* Exercise prompt
In the post on low back pain treatments, which treatment was the only one to show efficacy for acute low back pain with moderate-certainty evidence compared with placebo?

* Passage shown
***

What Works for Low Back Pain? New Study Suggests Not Much
- M.Richman M.D.
- Mar 27
- 1 min read

This is hot off the press! I know many of you have Chronic Low Back Pain. A very large meta-analysis of 301 trials was done and I will summarize:
Most nonsurgical and noninterventional treatments for low back pain failed to outperform placebo in a new systematic review and meta-analysis, with just 10% showing only modest pain relief.
Researchers conducted a systematic review and meta-analysis using randomized placebo-controlled trials of nonsurgical and noninterventional treatments for adults with nonspecific low back pain. They searched four databases and the Cochrane Central Register of Controlled Trials up to April 2023.
In all, 301 trials were included, providing data on 56 different treatments or treatment combinations.
Takeaways
For acute low back pain, only nonsteroidal anti-inflammatory drugs showed efficacy with moderate-certainty evidence compared with placebo.
For chronic low back pain, five treatments showed efficacy with moderate-certainty evidence: Exercise, spinal manipulative therapy, taping, antidepressants, and transient receptor potential vanilloid 1 agonists.

***

* Extracted material
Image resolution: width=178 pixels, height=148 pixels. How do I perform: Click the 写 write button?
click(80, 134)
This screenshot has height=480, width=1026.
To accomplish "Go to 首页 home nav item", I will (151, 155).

***

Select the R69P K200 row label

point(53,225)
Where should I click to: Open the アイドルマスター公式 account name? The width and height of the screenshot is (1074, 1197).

***

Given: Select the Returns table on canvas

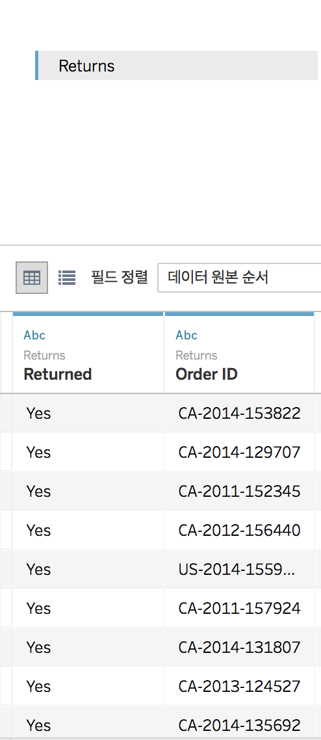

***

* Task output
Nonsteroidal anti-inflammatory drugs.